Farnsworth's grandson said he applauded Cannon's achievements but felt his grandfather's contributions had a larger global impact.
"You're taking the spot of someone who, in our opinion," Farnsworth said, "has influenced every person who has walked the face of the earth for 75 years."
The elder Farnsworth never capitalized on his invention because of legal disputes and expired patents. His grandson said the family has struggled to get him the recognition he deserves from the scientific community. The removal of the statue, he said, would just be the latest slight.
"He struggled mightily with the fact he wasn't recognized in the scientific community," Farnsworth said.
Weiler said Utah hasn’t yet decided on what it will do with Farnsworth's statue once it's removed. He cited the Smithsonian Institute or the National Science Center as fitting venues for the statue although plans to move it to neither are currently in the works. He also left open the possibility Utah could reinstall Farnsworth in Statuary Hall after ten years, per federal rules.

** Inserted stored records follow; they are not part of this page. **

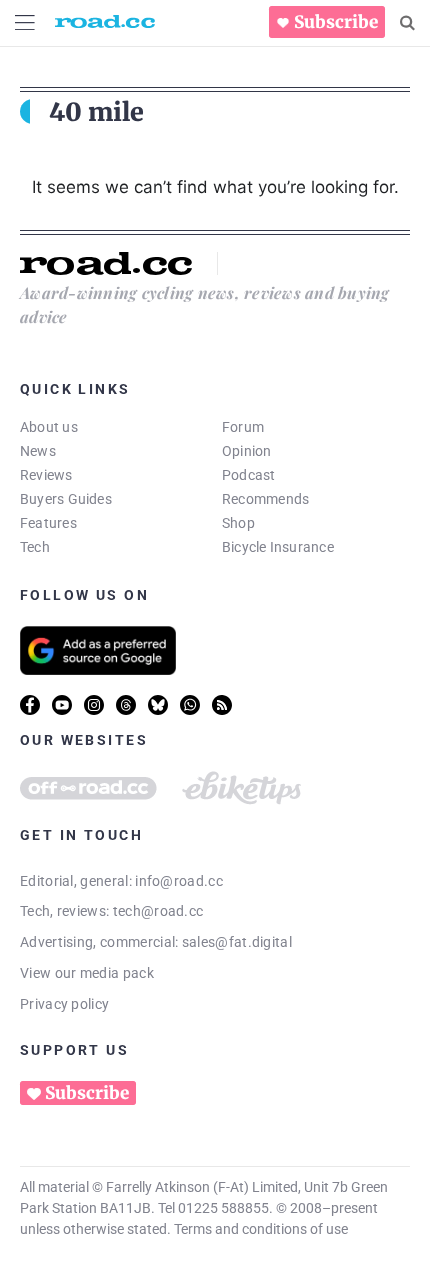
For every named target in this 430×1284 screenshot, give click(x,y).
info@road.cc (179, 881)
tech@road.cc (158, 911)
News (38, 451)
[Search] (407, 23)
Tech (35, 547)
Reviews (46, 475)
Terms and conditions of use (261, 1229)
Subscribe (336, 22)
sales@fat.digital (237, 942)
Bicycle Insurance (278, 547)
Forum (243, 427)
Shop (238, 523)
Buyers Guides (66, 499)
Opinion (247, 451)
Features (48, 523)
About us (49, 427)
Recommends (265, 499)
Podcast (249, 475)
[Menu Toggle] (25, 22)
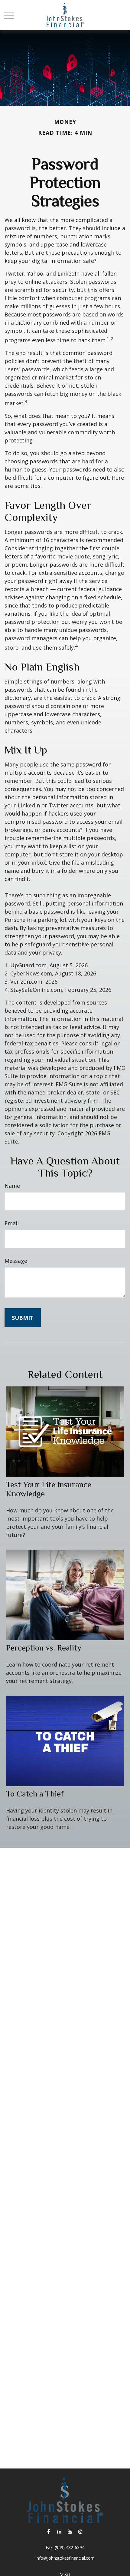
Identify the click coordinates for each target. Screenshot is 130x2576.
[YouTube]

Weiler said ultimately, the brouhaha over the statue’s replacement has increased awareness of Farnsworth in Utah, especially among school children.
"I think the family should be proud of the fact that they have such a distinguished ancestor," Weiler said, "that Utah celebrated not only for 30 years in Washington D.C. but also in our state capitol and we’re going to continue to do that."